▶ [DATA]:
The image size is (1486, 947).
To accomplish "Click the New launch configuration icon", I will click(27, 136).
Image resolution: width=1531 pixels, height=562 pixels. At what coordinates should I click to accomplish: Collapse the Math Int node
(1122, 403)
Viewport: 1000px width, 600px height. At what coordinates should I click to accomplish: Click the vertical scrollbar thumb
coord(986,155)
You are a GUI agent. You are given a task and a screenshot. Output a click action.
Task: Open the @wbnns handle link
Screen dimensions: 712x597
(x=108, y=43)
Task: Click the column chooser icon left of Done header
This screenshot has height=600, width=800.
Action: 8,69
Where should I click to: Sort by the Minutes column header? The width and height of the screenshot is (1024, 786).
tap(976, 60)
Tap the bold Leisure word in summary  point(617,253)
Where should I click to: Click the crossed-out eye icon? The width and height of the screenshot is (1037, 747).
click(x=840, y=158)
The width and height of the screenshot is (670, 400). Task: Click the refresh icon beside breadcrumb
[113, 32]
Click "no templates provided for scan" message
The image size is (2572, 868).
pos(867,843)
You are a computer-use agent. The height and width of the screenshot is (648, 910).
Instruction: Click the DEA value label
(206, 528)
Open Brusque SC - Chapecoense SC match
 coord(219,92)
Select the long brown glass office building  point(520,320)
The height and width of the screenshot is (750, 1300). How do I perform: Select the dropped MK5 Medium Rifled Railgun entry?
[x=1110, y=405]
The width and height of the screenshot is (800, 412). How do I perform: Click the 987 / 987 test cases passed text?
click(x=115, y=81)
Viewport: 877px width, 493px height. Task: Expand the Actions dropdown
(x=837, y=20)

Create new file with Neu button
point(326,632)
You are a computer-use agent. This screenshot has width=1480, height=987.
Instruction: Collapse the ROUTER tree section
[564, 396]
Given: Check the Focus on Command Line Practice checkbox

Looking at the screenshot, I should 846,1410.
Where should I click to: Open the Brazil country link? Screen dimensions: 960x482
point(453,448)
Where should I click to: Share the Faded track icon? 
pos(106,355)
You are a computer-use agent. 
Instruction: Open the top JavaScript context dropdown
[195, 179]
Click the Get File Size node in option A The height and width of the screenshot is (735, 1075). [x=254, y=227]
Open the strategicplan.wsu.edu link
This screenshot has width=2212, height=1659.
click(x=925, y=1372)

▶ [EXERCISE GOAL]: Filter the entries above and copy only the lines that hold "computer".

▶ [RESPONSE]:
You are a computer-use agent. The height and width of the screenshot is (648, 910).
You are a computer-use agent. This screenshot has width=1480, height=987.
You are a computer-use agent. 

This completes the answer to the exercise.